The Communist Party’s rationale behind its censorship, akin to parental control on internet browsers really acts to draw democratic ideology, religion and freedom of information along the same lines with the exploitation of women for sexual gain.
And believe it or not, with all the central internet control, people in China are actually allowed to surf porn within their domestic spheres (it’s just that the authorities know exactly where each of them live).
Ironic?
So the new Chinese people grow up as a generation faithful to their ideologies, to their Government, to its current direction towards financial growth and gain, but remain a faceless people who do not recognise their inheritance, a world-view of themselves, and in consequence are not going to be one privileged with the notion of learning from past mistakes.
But it’s not like the chose to be ignorant, truth was silenced.
The shedding of facts from history books or the act of re-writing them is not new. The Japanese have no mention in their textbooks of the Rape of Nanking during World War Two. Iran would not have much memory of modern developments brought by the Shah’s rule, unless it is used as fundamentalist spin to shout how far one country has come since their ‘pits of corruption, nepotism and temptation.’ Malaysians know more about the May 13th incidents from their parents and grandparents, rather than from their education.
And the danger of stifling details is only that somewhere, somehow, someone is going to fill in those blanks with a perverted perception of events and/or opinion. And then we who don’t know better choose to believe them.
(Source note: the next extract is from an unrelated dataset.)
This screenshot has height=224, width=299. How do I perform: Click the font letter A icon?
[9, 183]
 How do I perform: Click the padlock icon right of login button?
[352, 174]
The limitation of ideology, the force-fed nature of doctrine played by Governments starting from Hugo Chavez to Kim Jong Il in advancement of their own interests are the worst forms of deception known to man. Fraud acts to deceive a person or a system for another’s gain, but ideology-fraud deceives a nation.
A flipside of a controlled authority is, well, no real authority at all. Proponents of ideological and stifled democracy point at the United States as the prime example of ‘freedom gone wrong.’
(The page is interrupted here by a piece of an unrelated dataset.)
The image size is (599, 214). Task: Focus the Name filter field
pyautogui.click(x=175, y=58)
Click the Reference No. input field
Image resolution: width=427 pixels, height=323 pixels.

Guantanamo. Iraq. George W. Bush. GM’s bankruptcy. Citigroup. Oh the hell. Oh why let people of a great nation go through so much turmoil, whereas we stand proud of its limited freedoms, whilst thriving in economic prosperity?
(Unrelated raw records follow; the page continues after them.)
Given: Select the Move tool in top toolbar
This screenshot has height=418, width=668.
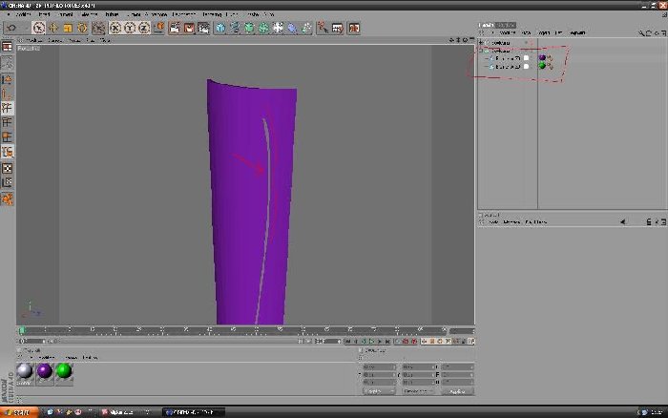Looking at the screenshot, I should click(53, 28).
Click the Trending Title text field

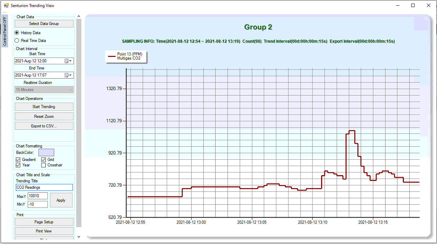pyautogui.click(x=44, y=187)
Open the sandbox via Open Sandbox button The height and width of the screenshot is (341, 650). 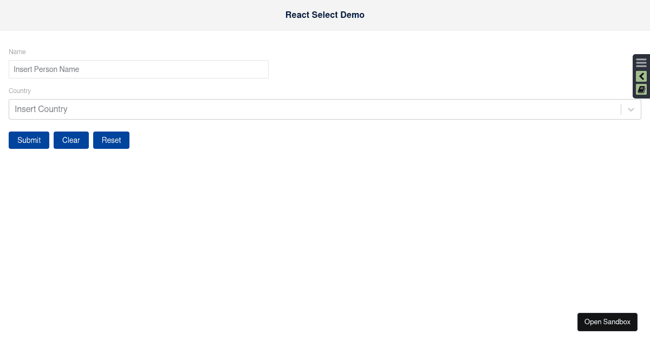click(607, 322)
That’s the greatest carrot the Communist Party dangles upon the Chinese mule. Yes, we can all strive for our dreams, work hard for your money; but just, believe with what we tell you.
Year upon year China sees double digit national economic growth (with the exception of 2008) whilst democratic countries ’suffer’ with the changing masks of Republican/Democratic leadership, sex scandal after Governmental mishaps.
China can proudly say they are consistent, compared to the screw-up-then-fix democracy the Americans and Europeans face as Obama tries to pick up after Bush, Gordon Brown slowly gets ousted out of office for mere mediocrity (apparently Tony Blair’s shoes were too big to fill) and Malaysia finally getting rid of some dead-weight leadership (albeit with someone arguably worse than dead-weight).
But honestly I could only say that with a red face (pun intended). Consistently growing yes, consistently Authoritarian yes, consistently stifling the basic human rights enjoyed by the rest of the world, also yes.
The notion of choice gives us fundamentally the right to make our mistakes, and better them and (sometimes) learn from them. It’s the beauty and the beast of politics. The Watergates are remembered, but so are the shouts of ‘I have a dream.’ The policies may change, but we remember them as a piece of whom we were back then. The public apologies to a race on behalf of the Government, the rectification measures taken, the public referendums to rewrite constitutions are all examples of how people power should be.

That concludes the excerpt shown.